Required action —
After locating the line that contains "Open Notion Calendar from the bottom sidebar", restate it and each later line word for word through the end of the records.

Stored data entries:
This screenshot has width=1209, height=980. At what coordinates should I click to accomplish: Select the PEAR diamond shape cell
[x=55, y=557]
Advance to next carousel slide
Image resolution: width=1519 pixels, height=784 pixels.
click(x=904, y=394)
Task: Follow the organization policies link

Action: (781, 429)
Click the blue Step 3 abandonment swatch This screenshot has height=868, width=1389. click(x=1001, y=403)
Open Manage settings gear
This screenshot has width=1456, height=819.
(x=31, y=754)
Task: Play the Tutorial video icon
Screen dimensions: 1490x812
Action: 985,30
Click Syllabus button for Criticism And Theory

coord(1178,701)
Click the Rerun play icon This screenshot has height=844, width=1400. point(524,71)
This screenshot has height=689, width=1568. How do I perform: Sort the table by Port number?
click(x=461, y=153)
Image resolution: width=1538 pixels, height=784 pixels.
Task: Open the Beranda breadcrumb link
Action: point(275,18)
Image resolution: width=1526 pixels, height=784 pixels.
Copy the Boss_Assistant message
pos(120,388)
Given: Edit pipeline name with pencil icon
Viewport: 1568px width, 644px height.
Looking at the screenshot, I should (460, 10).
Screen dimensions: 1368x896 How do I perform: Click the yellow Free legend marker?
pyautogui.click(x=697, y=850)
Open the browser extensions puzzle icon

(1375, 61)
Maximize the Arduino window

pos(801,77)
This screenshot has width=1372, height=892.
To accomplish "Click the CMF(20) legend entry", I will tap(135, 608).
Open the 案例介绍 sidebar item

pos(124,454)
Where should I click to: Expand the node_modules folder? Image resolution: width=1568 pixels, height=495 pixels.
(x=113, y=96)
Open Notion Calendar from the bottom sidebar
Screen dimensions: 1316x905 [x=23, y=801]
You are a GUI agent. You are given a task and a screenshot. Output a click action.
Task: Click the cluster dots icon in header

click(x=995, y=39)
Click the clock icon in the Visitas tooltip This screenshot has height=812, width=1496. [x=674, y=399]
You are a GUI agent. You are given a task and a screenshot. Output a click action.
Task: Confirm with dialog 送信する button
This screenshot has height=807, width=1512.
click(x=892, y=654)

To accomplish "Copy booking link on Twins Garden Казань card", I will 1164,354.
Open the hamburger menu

Expected output —
Open Notion Calendar from the bottom sidebar
Screen dimensions: 1316x905 [x=23, y=801]
You are a GUI agent. You are given a task and a screenshot. Output a click action.
Task: Click the cluster dots icon in header

click(x=995, y=39)
Click the clock icon in the Visitas tooltip This screenshot has height=812, width=1496. [x=674, y=399]
You are a GUI agent. You are given a task and a screenshot. Output a click action.
Task: Confirm with dialog 送信する button
This screenshot has height=807, width=1512.
click(x=892, y=654)

To accomplish "Copy booking link on Twins Garden Казань card", I will 1164,354.
Open the hamburger menu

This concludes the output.